When he sees a likely subject, one who seems to be doing well for herself and who appears to have a bright future, the insurance agent clamps on with as much grip as possible. Why? To ensure that when the subject is making more money she sends it to him instead of any other insurance agent out there. He attaches as many tentacles as he can, and attempts to squeeze as much life insurance as he can out of her. Life insurance is his most profitable area, after all.
Eventually the insurance agent has thousands of tentacles, each one providing a dollar here, a dollar there. He doesn't care about his future. He's got
your future to sustain him.
Clearly I've grown cynical about the insurance industry and those who work in it. I've been discouraged at the behaviors of many of those around me who only look to sell sell sell. Those who can't stop being a tentacled horror because they now have no other way to be human.

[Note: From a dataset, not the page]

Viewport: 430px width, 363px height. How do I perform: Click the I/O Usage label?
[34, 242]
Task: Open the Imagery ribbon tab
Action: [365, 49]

Let me add one thing, though - and this is important: There are some really amazing agents and advisers out there who will fearlessly tell you exactly what you need with no thought for themselves. They will inform, and not sell. They will lift and not drain. Do I have guilt about my years as an insurance agent so far? Well, in one or two cases I wonder if I made the right recommendation, but for the most part, no, I don't. I think that I really did try to always make it about the client and never about my income. (That may have something to do with why I'm not really making much money from it. Hmmm.) So what am I saying? I suppose I'm saying be careful. Don't avoid all insurance agents, just the parasites who see you as their next meal.